Put the material below into a Markdown table with two columns, Row and Line. Each non-blank line gets its own numbered row, and blank lines are skipped.
## start
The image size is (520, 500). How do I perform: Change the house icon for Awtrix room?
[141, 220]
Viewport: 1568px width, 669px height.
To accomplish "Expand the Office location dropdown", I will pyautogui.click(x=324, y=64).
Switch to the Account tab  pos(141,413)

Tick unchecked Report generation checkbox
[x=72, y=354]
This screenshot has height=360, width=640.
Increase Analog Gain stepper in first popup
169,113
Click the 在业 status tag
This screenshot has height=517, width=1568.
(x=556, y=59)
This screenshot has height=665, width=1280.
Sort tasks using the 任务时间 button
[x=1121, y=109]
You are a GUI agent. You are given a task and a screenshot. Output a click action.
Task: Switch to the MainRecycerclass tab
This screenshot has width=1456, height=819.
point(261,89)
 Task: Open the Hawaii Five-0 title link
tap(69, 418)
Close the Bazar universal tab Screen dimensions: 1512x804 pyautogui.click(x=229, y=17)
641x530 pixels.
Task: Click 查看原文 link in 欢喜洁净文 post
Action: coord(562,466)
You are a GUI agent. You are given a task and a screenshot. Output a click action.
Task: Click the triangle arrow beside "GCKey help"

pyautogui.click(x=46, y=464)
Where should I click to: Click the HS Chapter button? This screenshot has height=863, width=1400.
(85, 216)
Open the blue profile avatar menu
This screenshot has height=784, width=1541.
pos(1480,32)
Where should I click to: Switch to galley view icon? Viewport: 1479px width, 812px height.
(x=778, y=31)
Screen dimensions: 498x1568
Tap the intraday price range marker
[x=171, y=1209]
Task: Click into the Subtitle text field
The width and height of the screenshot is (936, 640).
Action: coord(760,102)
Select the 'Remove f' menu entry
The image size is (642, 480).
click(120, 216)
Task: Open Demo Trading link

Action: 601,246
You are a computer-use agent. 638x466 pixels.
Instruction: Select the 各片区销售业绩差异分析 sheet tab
## end
◆ Worked answer:
| Row | Line |
|---|---|
| 1 | The image size is (520, 500). How do I perform: Change the house icon for Awtrix room? |
| 2 | [141, 220] |
| 3 | Viewport: 1568px width, 669px height. |
| 4 | To accomplish "Expand the Office location dropdown", I will pyautogui.click(x=324, y=64). |
| 5 | Switch to the Account tab  pos(141,413) |
| 6 | Tick unchecked Report generation checkbox |
| 7 | [x=72, y=354] |
| 8 | This screenshot has height=360, width=640. |
| 9 | Increase Analog Gain stepper in first popup |
| 10 | 169,113 |
| 11 | Click the 在业 status tag |
| 12 | This screenshot has height=517, width=1568. |
| 13 | (x=556, y=59) |
| 14 | This screenshot has height=665, width=1280. |
| 15 | Sort tasks using the 任务时间 button |
| 16 | [x=1121, y=109] |
| 17 | You are a GUI agent. You are given a task and a screenshot. Output a click action. |
| 18 | Task: Switch to the MainRecycerclass tab |
| 19 | This screenshot has width=1456, height=819. |
| 20 | point(261,89) |
| 21 |  Task: Open the Hawaii Five-0 title link |
| 22 | tap(69, 418) |
| 23 | Close the Bazar universal tab Screen dimensions: 1512x804 pyautogui.click(x=229, y=17) |
| 24 | 641x530 pixels. |
| 25 | Task: Click 查看原文 link in 欢喜洁净文 post |
| 26 | Action: coord(562,466) |
| 27 | You are a GUI agent. You are given a task and a screenshot. Output a click action. |
| 28 | Task: Click the triangle arrow beside "GCKey help" |
| 29 | pyautogui.click(x=46, y=464) |
| 30 | Where should I click to: Click the HS Chapter button? This screenshot has height=863, width=1400. |
| 31 | (85, 216) |
| 32 | Open the blue profile avatar menu |
| 33 | This screenshot has height=784, width=1541. |
| 34 | pos(1480,32) |
| 35 | Where should I click to: Switch to galley view icon? Viewport: 1479px width, 812px height. |
| 36 | (x=778, y=31) |
| 37 | Screen dimensions: 498x1568 |
| 38 | Tap the intraday price range marker |
| 39 | [x=171, y=1209] |
| 40 | Task: Click into the Subtitle text field |
| 41 | The width and height of the screenshot is (936, 640). |
| 42 | Action: coord(760,102) |
| 43 | Select the 'Remove f' menu entry |
| 44 | The image size is (642, 480). |
| 45 | click(120, 216) |
| 46 | Task: Open Demo Trading link |
| 47 | Action: 601,246 |
| 48 | You are a computer-use agent. 638x466 pixels. |
| 49 | Instruction: Select the 各片区销售业绩差异分析 sheet tab |